Soledade Martinho Costa estreou-se na Poesia em 1973 («Reduto») e organiza as 185 páginas deste livro em nove sequências: De mim, Do amor, Da infância, Da poesia, dos poetas, Do Natal, Do país, De Lisboa, Dos outros e Quatro retratos – Ribatejo, Vila Franca de Xira, Nazaré e Sintra. O volume abre com uma citação de Federico García Lorca: «Todas as coisas têm o seu mistério e a poesia é o mistério de todas as coisas.» O poema da página 14 dá título ao livro: «O sopro da distância / Traz-me o som sem palavras /De um piano. / Fecho os olhos e tenho a certeza /De que alguém, ao longe /Toca para mim.» Entre o precário da Vida e o inevitável da Morte, só o Amor responde: «Olhar-te devagar /Reter as tuas mãos /Dizer teu nome / Beber das palavras /Com que fazes /Mudar em madrugadas /O sol-posto /Toda a distância /Incenso, timbre, gosto.»

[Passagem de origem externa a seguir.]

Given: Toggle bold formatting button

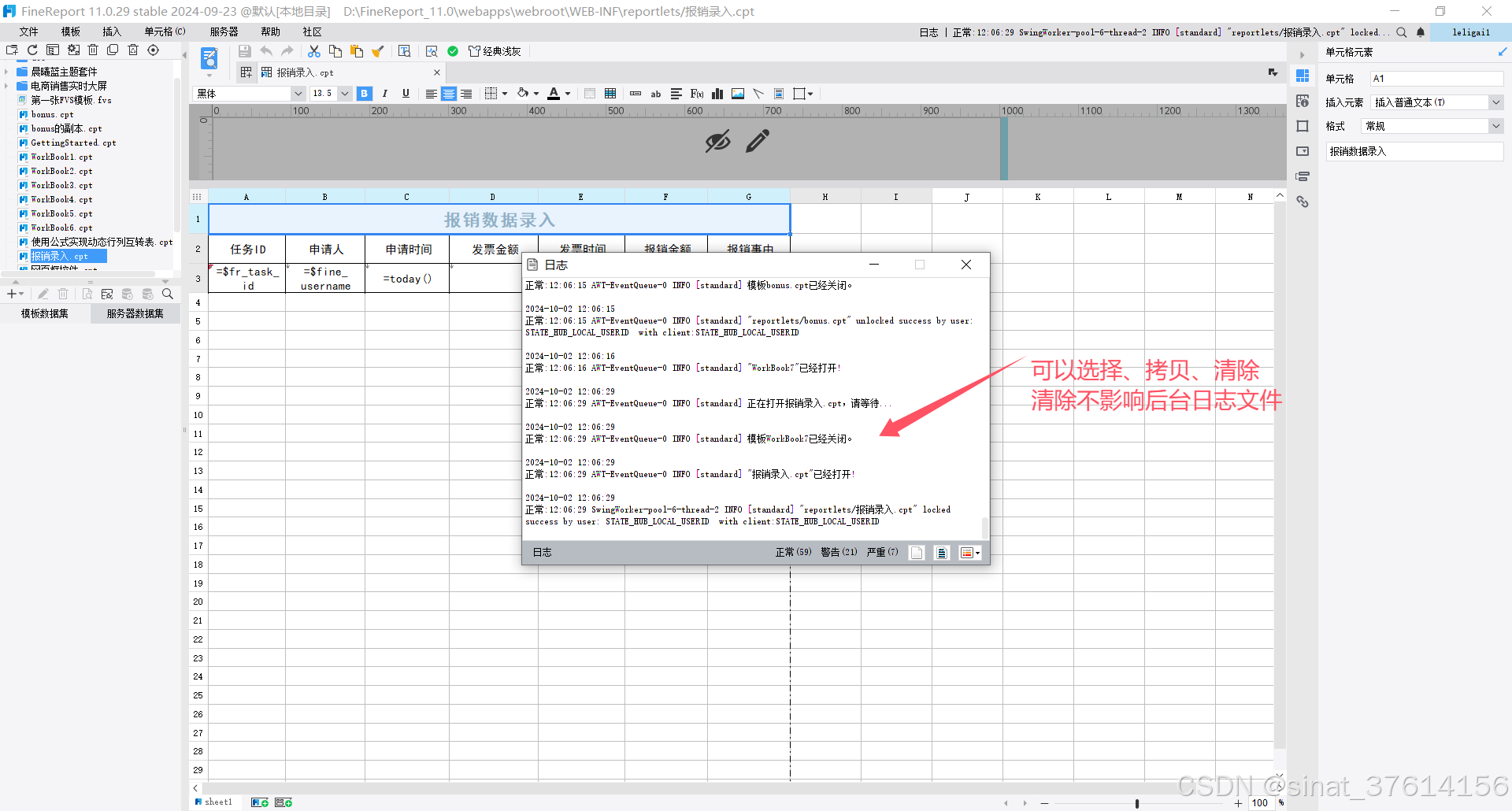Looking at the screenshot, I should 364,94.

Como Camilo Castelo Branco afirmou «A Poesia não tem presente; ou é sonho ou saudade» e aqui o passado tem vários registos. Por exemplo pessoais («Ajuda-me a aceitar o que não quero / A ter por companhia quem não conheço») ou «Não sei se eram os corpos das mulheres /Engolidos pelas grades dos portões /Se das fábricas a estridência dos apitos /Ou as sirenes dos barcos junto ao cais». Ou então dois colectivos. O da página 57 «É preciso ter sofrido /Ter sentido na alma /A mágoa /A impotência/ Para poder dizer /Que a vida nos engana /Que não é /Aquela rosa sem espinhos /Que a nossa primavera imaginou.» Ainda o da página 122, a memória dos homens que se ausentavam do Alentejo para pedir esmola: «Lembro-me /De os ver passar na minha rua /Em grupo/Grupo pequeno/ Três a quatro homens /A capa alentejana pelos ombros.» Perante os sentimentos contraditórios, amor e repulsa perante a Vida, o poema assinala na página 114: «A vida que me arrasta e me fascina /Embora disso me acuse e me arrependa.»

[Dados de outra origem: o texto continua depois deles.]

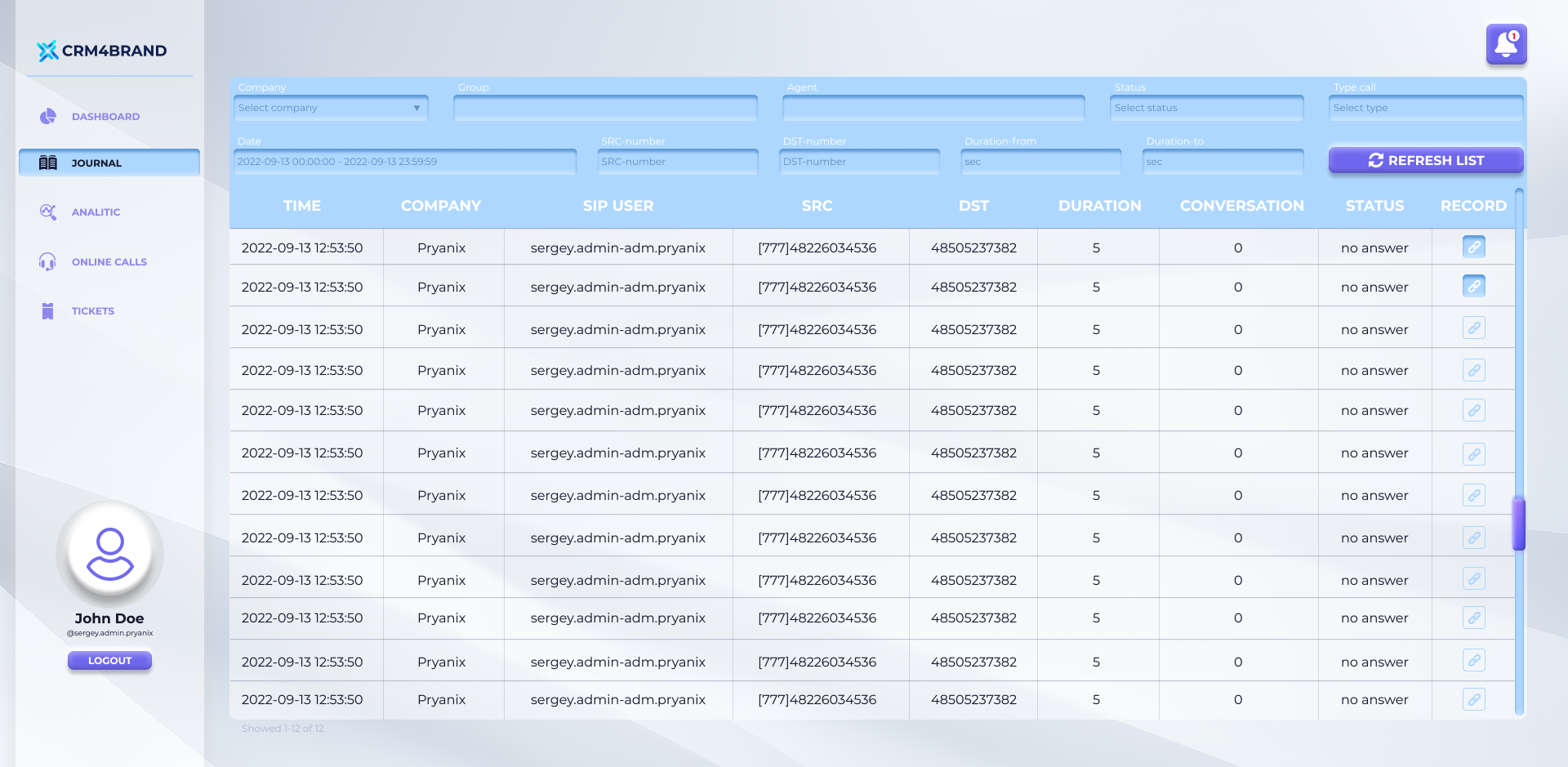Open the Select status dropdown
Image resolution: width=1568 pixels, height=767 pixels.
pyautogui.click(x=1206, y=108)
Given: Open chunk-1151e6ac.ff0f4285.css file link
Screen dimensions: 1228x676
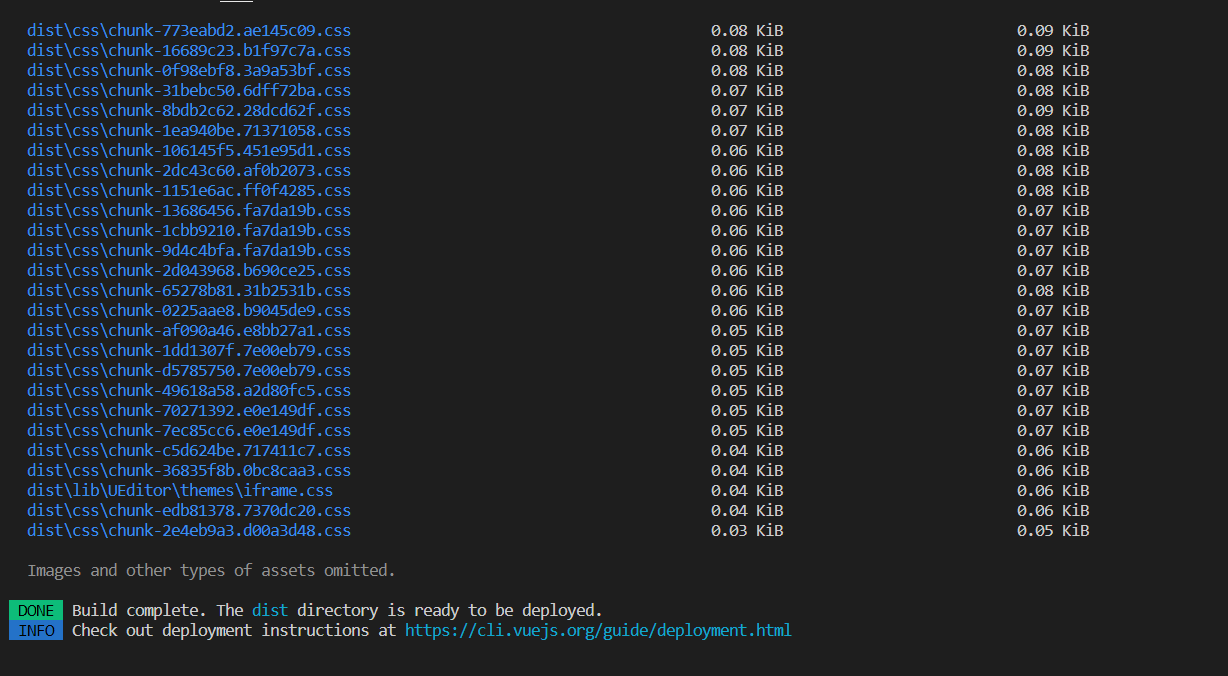Looking at the screenshot, I should click(x=189, y=191).
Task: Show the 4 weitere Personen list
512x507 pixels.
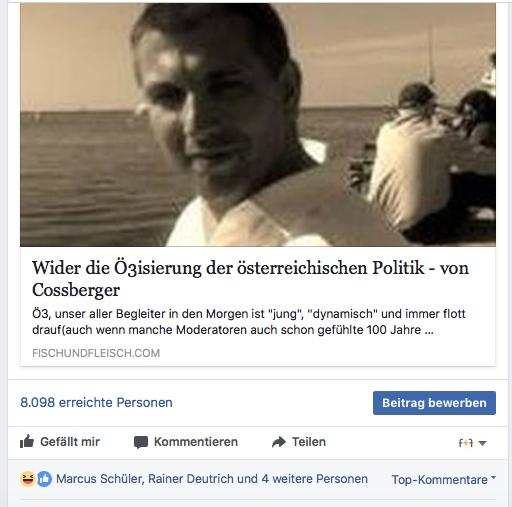Action: tap(315, 479)
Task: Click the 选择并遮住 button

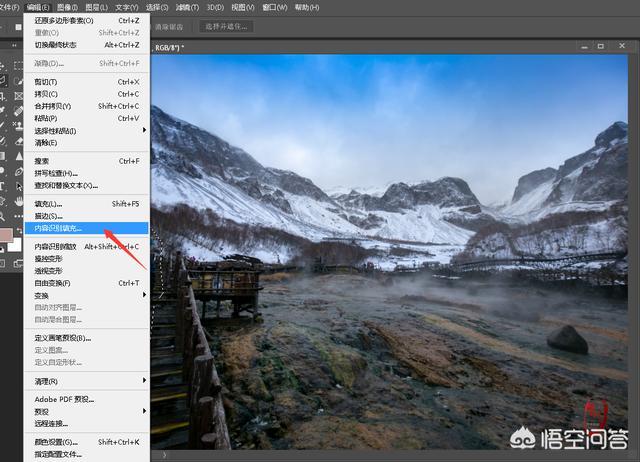Action: coord(225,26)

O futuro é uma advertência: «Se a vida não me deu /O que era justo/ Deixai-me dormir assim/ Sozinha e fria. /Agora /Não preciso mais /De companhia.» Entre o passado e o futuro, surgem as palavras e o seu projecto: «Fazer com elas uma arma / Ou uma pomba /Um lamento como um eco num poço/ A tranquilidade de um aceno/ Uma lágrima que se retrai/ Um sorriso que se esconde.» Sendo autora para a infância e juventude, não surpreende que Soledde Martinho Costa assinale os massacres de Alepo («De todas as palavras que o coração conhece /Nenhuma poderá expressar com sílabas exactas/ A visão da morte de um anjo à flor do mar») ou Shatila e Sabra: «As crianças condenadas que contestam /braços pendentes e lágrimas no rosto/ que se fale de paz e que no mundo/ sob o peso deposto nos seus ombros/ o homem se recuse a ser poeta/quando todas as crianças são poemas.»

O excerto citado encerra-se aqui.